Approaching the Vacas Valley route involves a 3-day trek along the desert-like Vacas and Relinchos Valleys, which are distinguished by strikingly colourful rock formations and spectacular glaciers contrasting with the interspersed greenery. Gauchos, the ‘cowboys’ of the Argentine Pampa, will lead mules carrying our equipment to the base camp at Plaza Argentina (4,200m/13,800ft). During the trek we will be accompanied by the gauchos, enabling us to hike with lightweight day packs and to be ferried across the Rio de Las Vacas, if the waters are high.
Climbing Plan
Upon arriving at Plaza Argentina Base Camp, our sleeping tents will be established in rock windbreaks on the moraine of the Relinchos Glacier. We utilise a large heated and insulated dining tent, complete with sturdy flooring, and have excellent catered meals whilst at base camp. After dinner, we can relax in the comfortable lounge area to read or socialise with other members. There is power for charging devices, wi-fi and hot showers available free of charge. A valuable acclimatisation and organisation day will occur before we begin carrying and caching equipment to Camp 1 (4,700m/15,400ft) the following morning.
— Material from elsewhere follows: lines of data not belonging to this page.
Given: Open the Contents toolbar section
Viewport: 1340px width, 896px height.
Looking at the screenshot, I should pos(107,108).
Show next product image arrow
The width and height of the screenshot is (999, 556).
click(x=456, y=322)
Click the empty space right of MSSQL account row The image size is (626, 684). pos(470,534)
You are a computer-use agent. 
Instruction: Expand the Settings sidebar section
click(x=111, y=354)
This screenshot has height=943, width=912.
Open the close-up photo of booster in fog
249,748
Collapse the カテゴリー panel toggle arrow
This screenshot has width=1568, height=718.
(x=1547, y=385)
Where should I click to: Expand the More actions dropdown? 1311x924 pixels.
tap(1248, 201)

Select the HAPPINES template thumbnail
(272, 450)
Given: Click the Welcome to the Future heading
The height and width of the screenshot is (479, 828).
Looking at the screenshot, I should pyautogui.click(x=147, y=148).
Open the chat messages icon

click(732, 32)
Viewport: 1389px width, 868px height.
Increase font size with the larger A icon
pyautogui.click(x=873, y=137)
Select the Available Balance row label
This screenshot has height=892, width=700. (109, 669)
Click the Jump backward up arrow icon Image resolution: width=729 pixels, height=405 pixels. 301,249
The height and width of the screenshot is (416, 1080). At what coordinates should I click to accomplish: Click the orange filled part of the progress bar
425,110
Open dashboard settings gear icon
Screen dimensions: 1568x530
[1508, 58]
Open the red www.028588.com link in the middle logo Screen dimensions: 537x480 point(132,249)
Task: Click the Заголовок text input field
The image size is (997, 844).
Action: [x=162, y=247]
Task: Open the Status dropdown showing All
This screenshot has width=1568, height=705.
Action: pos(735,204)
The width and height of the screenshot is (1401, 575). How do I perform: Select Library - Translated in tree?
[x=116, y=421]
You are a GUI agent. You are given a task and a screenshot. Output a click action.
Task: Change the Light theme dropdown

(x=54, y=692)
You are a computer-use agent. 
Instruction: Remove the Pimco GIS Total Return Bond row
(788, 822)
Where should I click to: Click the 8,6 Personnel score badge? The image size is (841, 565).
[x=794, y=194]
We continue to ascend in a lightweight expedition style progressively establishing three camps over a seven to ten day period. Camps on the mountain are as comfortable as the conditions allow; we have a dining tent in Camp 1 and Camp 2 where meals of ‘real’ (not dried) food are prepared by your guides and at Camp 3 there is a large cook tent staffed by a dedicated guide who assists in preparing food and drinks and provides additional support to the group.
The exact climbing itinerary is not fixed to allow for the optimal acclimatisation program and any inclement weather. The Aconcagua massif is often subject to very cold temperatures and storms that sweep in from the Pacific Ocean; 160km to the west. Hence your guide will be working around any forecasted weather systems to plan for the best summit program.
Climbing at altitude is more arduous than at lower elevations due to the thinner atmosphere. Our experience at high altitude has enabled us to develop a successful strategy for climbing high peaks with sensible acclimatisation. Rest days will be interspersed between camp move days and load shuttling. The terrain during the majority of the ascent entails unroped travel over moraine, scree and permanent snow fields where the unique neve penitentes or ‘ice towers’ will be encountered.
Summit day begins from Camp 3 and it is here we join the normal route from the Horcones Valley, which meanders up the ‘Canaleta’ and through to the summit. The ascent is never technical and conditions are varied; some seasons the route is completely free of snow, whereas other years see deep snow on this section so we must be prepared for all eventualities. Aconcagua is known for very cold weather high on the mountain. About 6-10 hours after leaving top camp we reach the summit and its splendid panoramas. It’s only a few hours back to the camp and a well-earned brew!
Having completed the climb, we now descend in one day to Plaza de Mulas in the Horcones Valley for a good meal and rest at the comfortable Base Camp. The following morning we embark on the trek out down the valley and pass through Penitentes, to then return to Mendoza on the same day.
To maximise safety and summit opportunities our schedule allows several contingency days. We operate with small groups to ensure individualised attention and further enhance our efficiency and safety. We place special emphasis on ensuring the highest standards in accommodation, transport, food, equipment and guiding expertise.